Приложив дудку к губам, Сарын сыграл мелодию: быструю, но грустную. Волки сожри всю музыку мира, подумал Кюн. Всю, без остатка. Кузня? Да я плясал от радости, когда узнал, что еду в Кузню! «Мальчишки боятся Кузни, – сказал Юрюн. И поправился: – Мальчишки-боотуры. Я, например, очень боялся.» Видя, что Зайчик не понимает, Юрюн объяснил: «Мне рассказывали, что меня там колотушкой забьют в шлем. Ты только не спрашивай, что там на самом деле. Я не отвечу, не имею права.» Колотушкой, удивился Кюн. В шлем? Чего же ты боялся, Юрюн Уолан? Да хоть молотком в сапоги, хоть палицей в боевые рукавицы! Лишь бы стать настоящим боотуром! Сын Сарын-тойона ехал в Кузню, ликуя, и терпел до последнего, и возвращался с надеждой. Кто же знал, что тиран-отец велит оружию вечно храниться внутри, в кладовке усохшего тела, словно это не меч и щит, не броня и копье, а смерзшиеся плиты конского навоза?!
Кюн сорвал с головы шапку. Ударил шапкой оземь:
– Это ты! Ты подговорил Юрюна!
– Чтобы он отвез тебя в Кузню? Я бы уговорил его, малыш, но он вызвался сам. В отличие от тебя, Юрюн отлично соображает. Я не мог надеяться на лучшего спутника для своего сына.
– При чем тут Кузня? Ты подговорил его, чтобы он не брал меня в сражения!
– Юрюн не ездит сражаться.
– Ездит! Ездит! Три раза ездил!
– Сколько?
– Три раза!
– Целых три раза?
– Целых три раза!
Держа тальниковую дудку далеко ото рта, Сарын ловкими пальцами перебирал отверстия. Казалось, он в полной тишине извлекает по три ноты, снова и снова, боясь сбиться со счета.

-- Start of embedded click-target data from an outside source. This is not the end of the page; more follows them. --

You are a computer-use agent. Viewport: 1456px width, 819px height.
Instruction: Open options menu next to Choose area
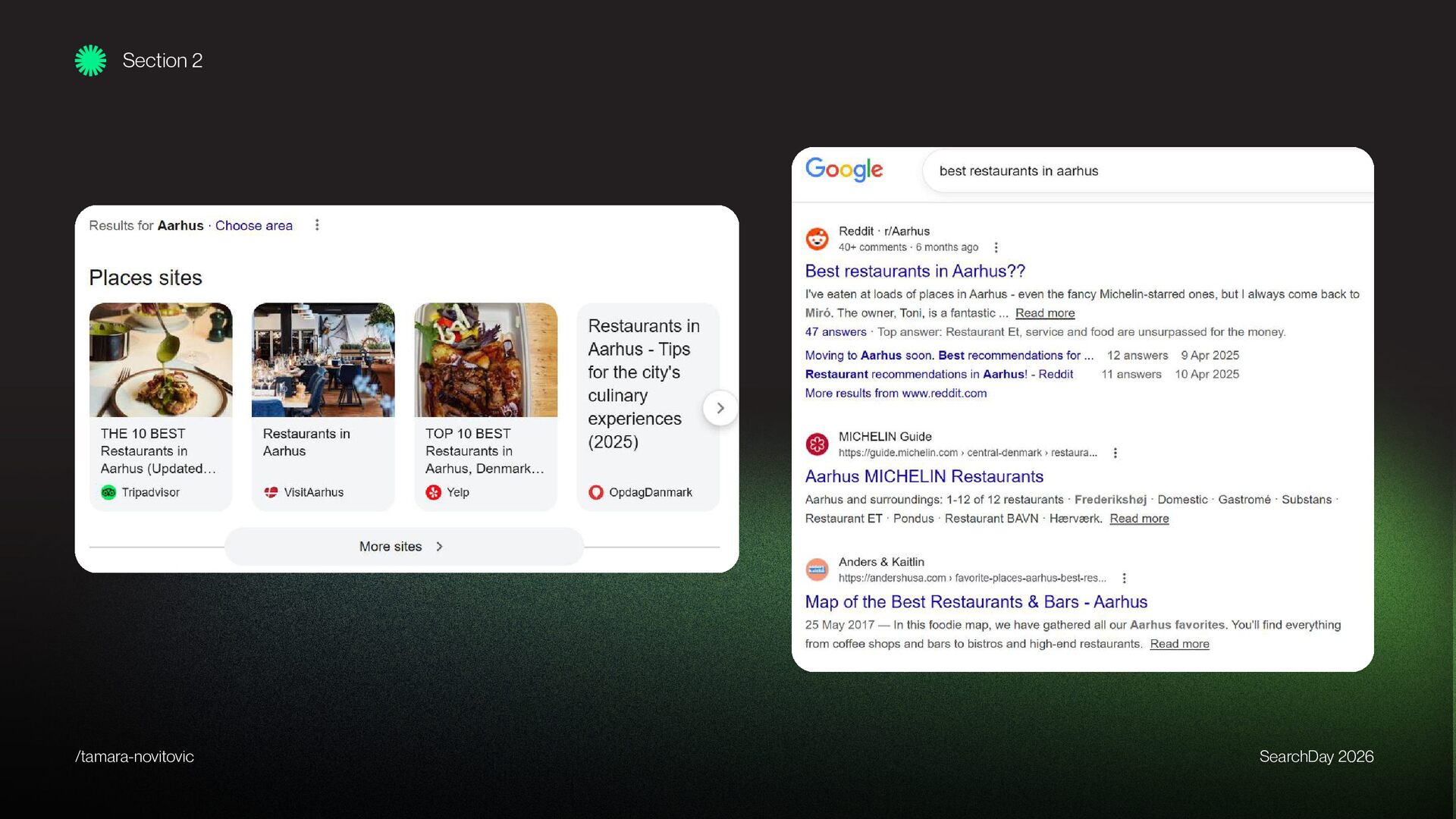pos(317,225)
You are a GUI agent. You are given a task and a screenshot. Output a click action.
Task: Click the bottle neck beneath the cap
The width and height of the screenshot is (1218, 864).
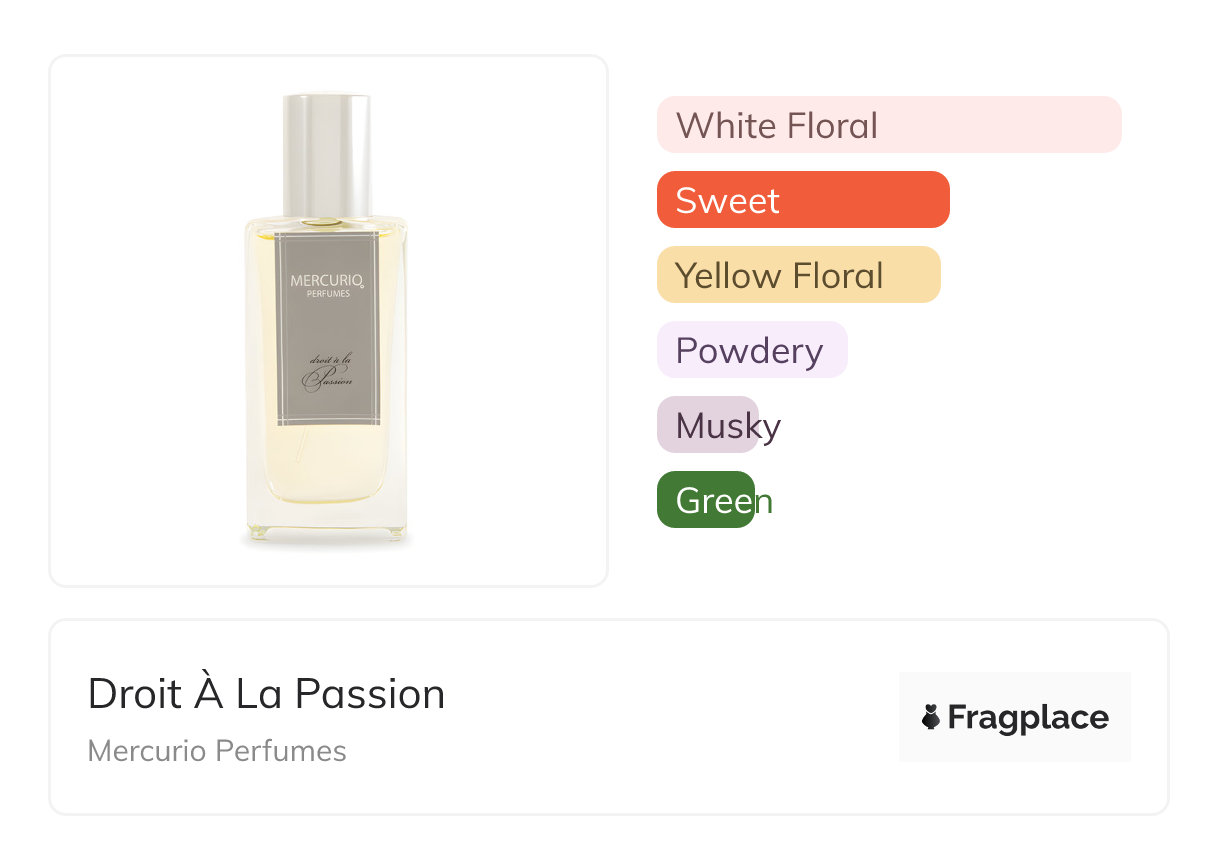click(x=327, y=220)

– Ты посчитал тот раз, когда они с Мюльдюном бились за свой улус? Я имею в виду, самый первый?
– Да!
– Итак, три раза. Три раза за пятнадцать лет. В первый раз Юрюн никуда не ездил, адьяраи сами явились в их улус. Еще дважды – чистая случайность. На него напали, когда он был в дороге. Дурачки, недоросли вроде тебя. Как по мне, заявление, что Юрюн ездит сражаться – это преувеличение. Если угодно, сильное преувеличение. Такое сильное, что ему пора в Кузню на перековку. Учись точности определений, Зайчик.
– Недоросли? Я взрослый!
– Да, я вижу.
– А я ненавижу! Ненавижу тебя!
– Ерунда. Я даже не обиделся.
– Это ты подговорил Юрюна!
– Ерунда, – эхом откликнулся другой голос: низкий, грудной, но вне сомнений, девичий. – Зайчик, прекрати молоть чушь. Твой Юрюн упрямей старого вола. Если он чего-то не хочет, папа может язык себе до корней стесать. Правда, папа? А уж если чего-то захочет…
– Он не мой!
– Ну уж не мой, так точно…
Оленья доха цвета мокрой глины. Опушка из битого сединой бобра. Рысьи клинья на груди, медные висюльки на ремешках. Штаны заправлены в сапоги. С детства Туярыма Куо одевалась в мужскую одежду, да еще и в точное подобие одежды брата. Хоть кол у нее на голове теши! Женские кафтаны, скроенные в талию, бисерные нагрудники, шапки с суконным верхом, серьги, ожерелья, браслеты – всем этим Жаворонок пренебрегала, глядя на украшения с нескрываемой брезгливостью. Если она и соглашалась что-то подвесить на пояс, так это нож и огниво. Близнецов путали все, кроме родителей и блестящего слуги Баранчая. Да, еще Юрюн Уолан – этого ночью разбуди, растолкай во мгле, и то он не спутал бы брата с сестрой.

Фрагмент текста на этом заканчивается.